Hello! First post here, will do my best to follow all FAQ rules.

I am working on a project with a dataset that has 162,000 observations and 52 variables. Each observation is firm results from a given year. Overall, I am seeking to determine effect of immigration in a given Norwegian municipality on individual firm performance.

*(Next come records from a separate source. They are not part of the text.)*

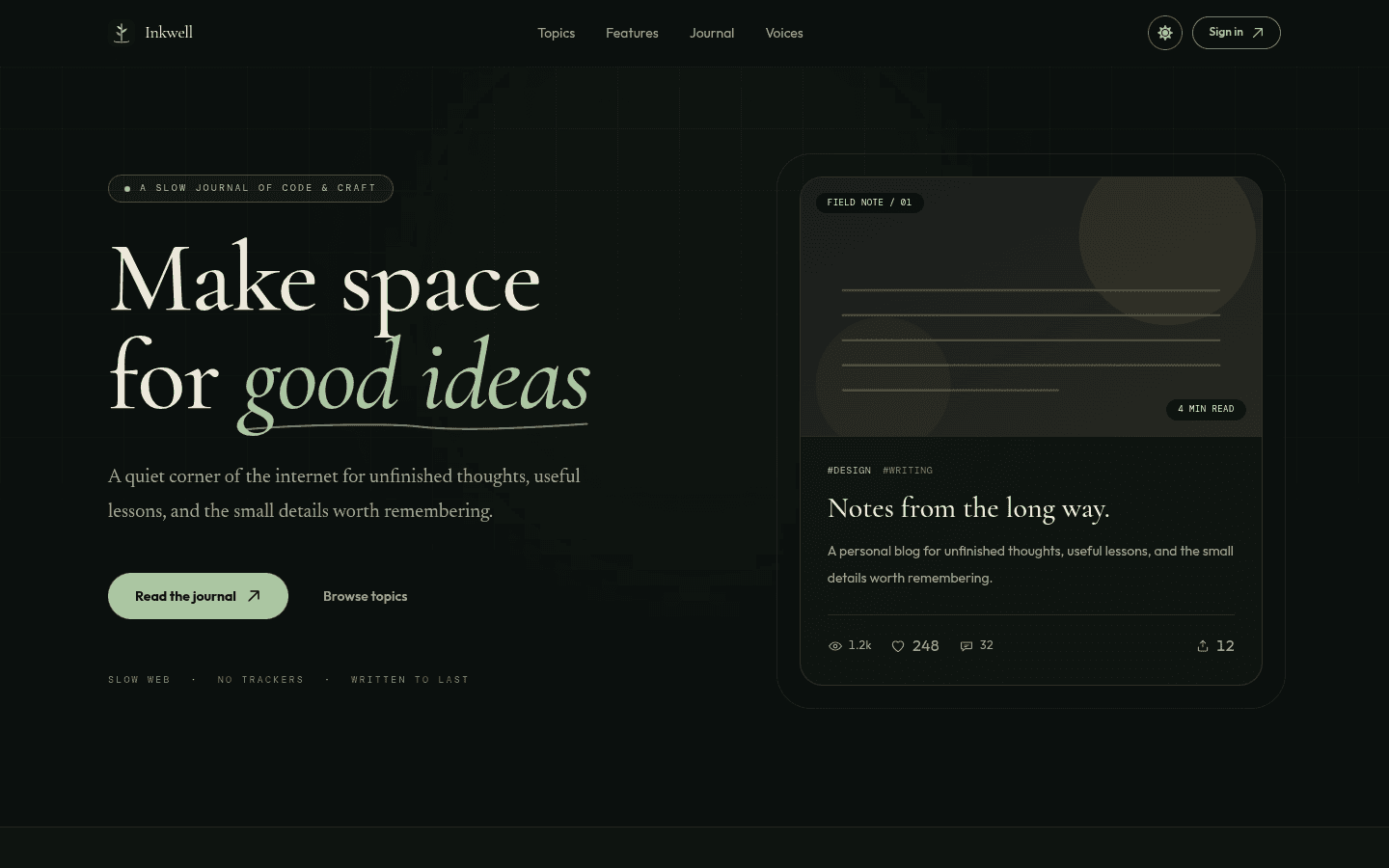
Task: Click the Sign in button
Action: (1237, 33)
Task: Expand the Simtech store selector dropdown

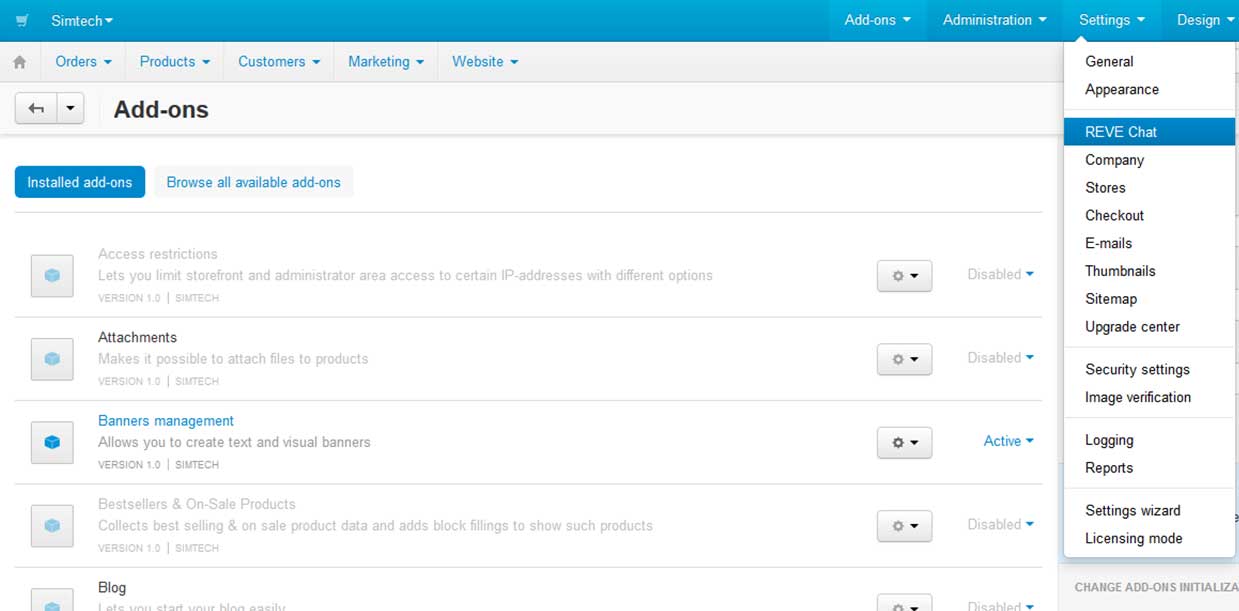Action: (89, 20)
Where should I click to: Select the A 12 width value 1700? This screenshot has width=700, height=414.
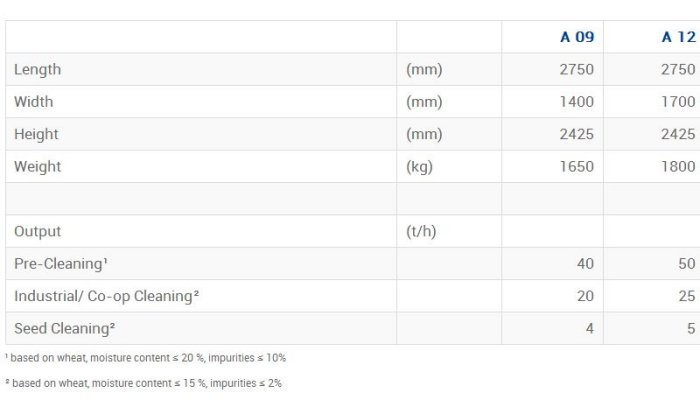coord(678,102)
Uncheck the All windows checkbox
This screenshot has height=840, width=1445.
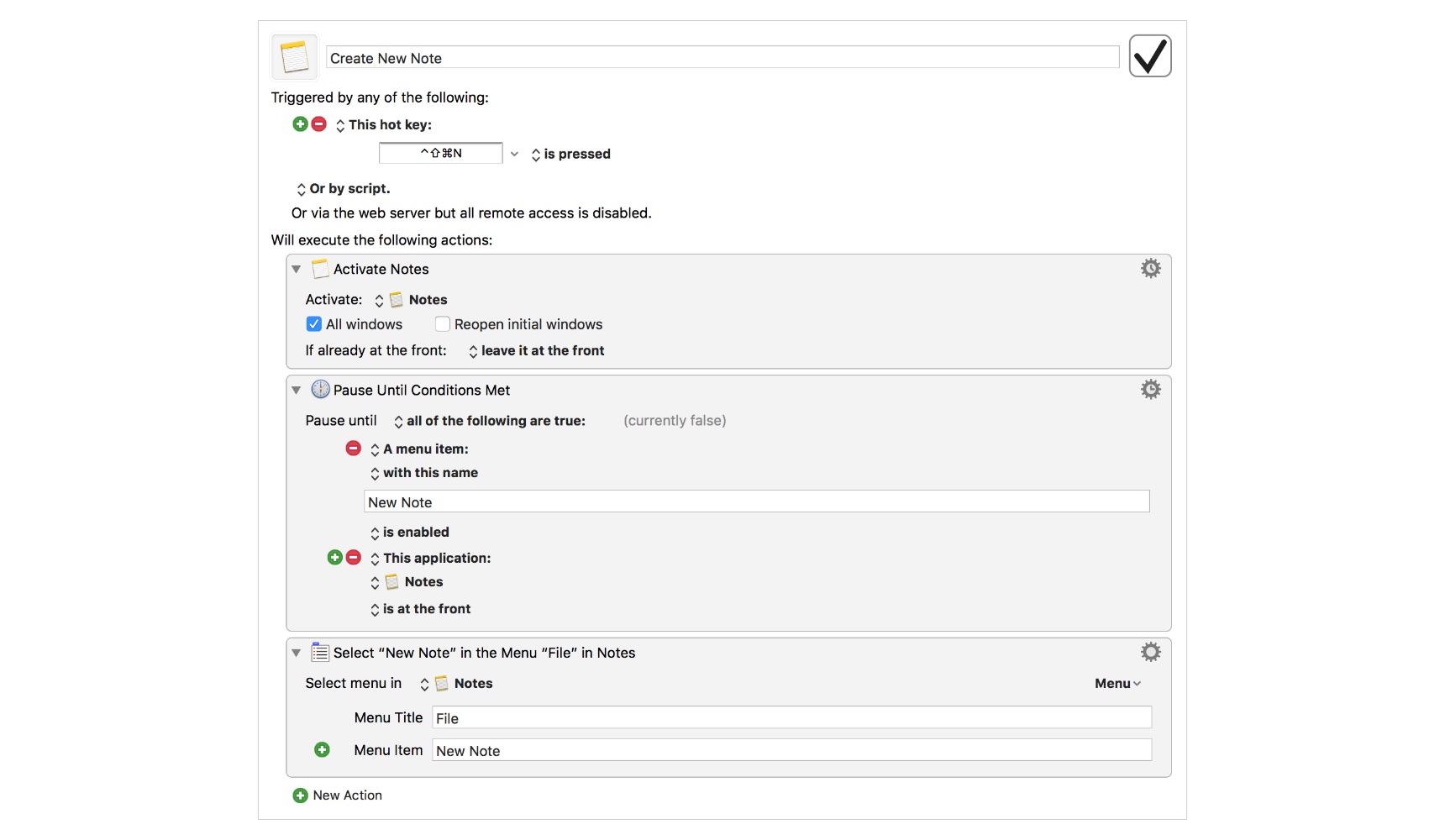click(x=314, y=324)
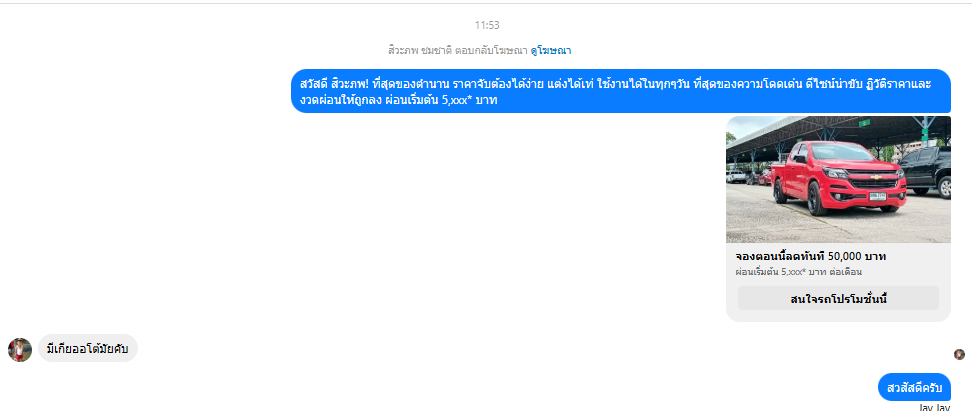
Task: Click the red truck's headlight
Action: point(837,174)
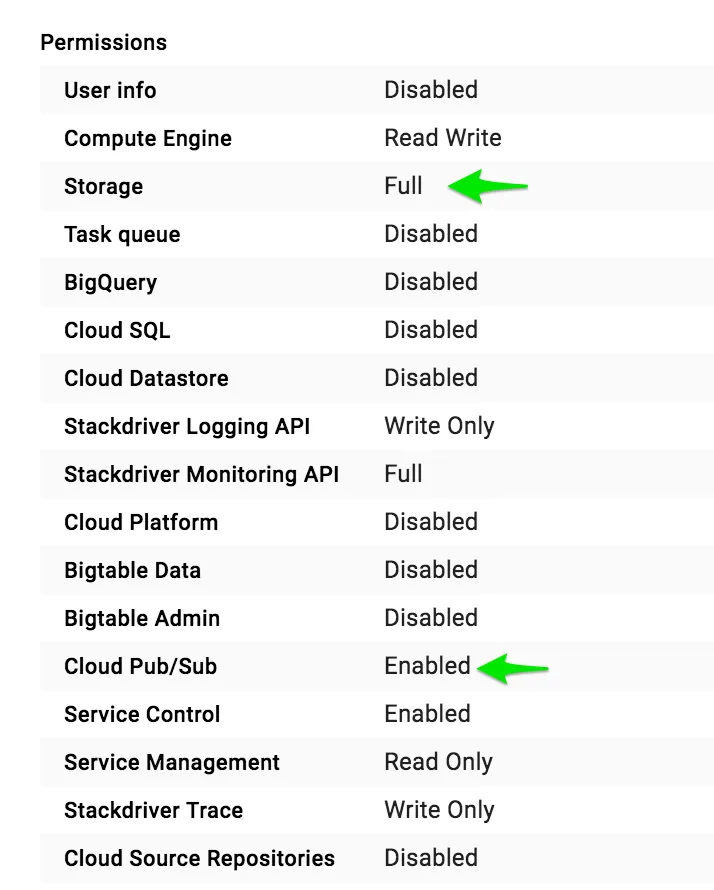Select Enabled value for Service Control
This screenshot has height=890, width=714.
[427, 714]
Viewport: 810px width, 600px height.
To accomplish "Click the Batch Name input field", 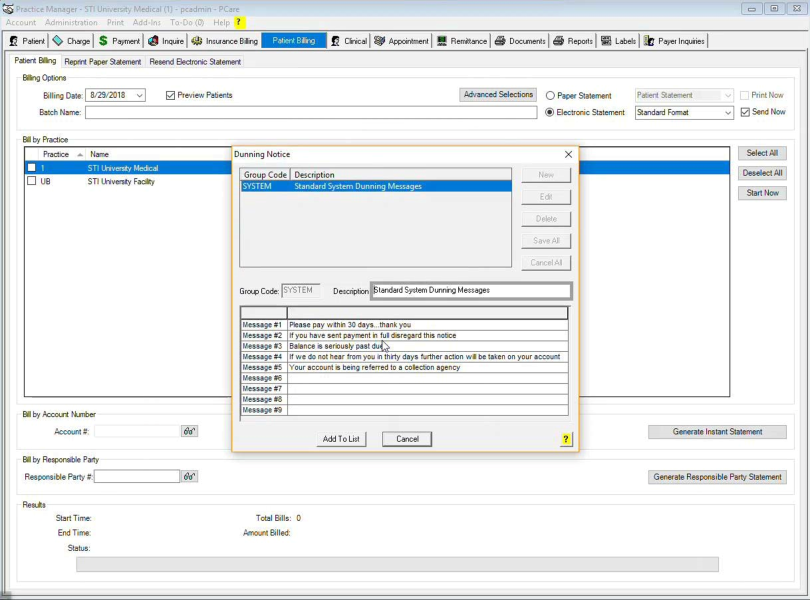I will 310,113.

variables of interest are:

imm_share : % of workforce in a given municipality in a given year that is classified as an immigrant
ROA: Return on Assets, Firm Profit divided by Firm Assets in a given year
aar: year dummy
industry: industry the firm operates dummy
log_ansatte: log of number of employees at a firm in a given year
log_firmage: log of firm age in a given year

the employees and firm age are meant to be proxies for firm size.

example of dataset:
. dataex ROA imm_share aar log_firmage log_salg

----------------------- copy starting from the next line -----------------------
[CODE]
* Example generated by -dataex-. To install: ssc install dataex
clear
input float(ROA imm_share) int aar float(log_firmage log_salg)
.0858681 .02696629 2001 3.0910425 9.262743
.04753989 .05016723 2001 1.94591 9.31722
.16474044 .036985237 2001 2.1972246 9.242129
.04280008 .04942902 2001 3.178054 9.332735
.06279306 .029482344 2001 4.204693 11.091865
.036365848 .031799663 2001 2.833213 11.284744

our estimation and results:

reg ROA imm_share i.aar i.industry log_firmage log_ans if e(sample),vce(cluster cid)


Array


MY QUESTION:
When we run this regress function, and use several variations of control variables, we are always getting 0.00 to 0.012 p value. We wouldnt expect this level of significance. Anyone have some steps to correct or a possible explanation? What would this result signify?

We are stumped as how to best explain this part of the results.

Thank you so much for any insight you can provide.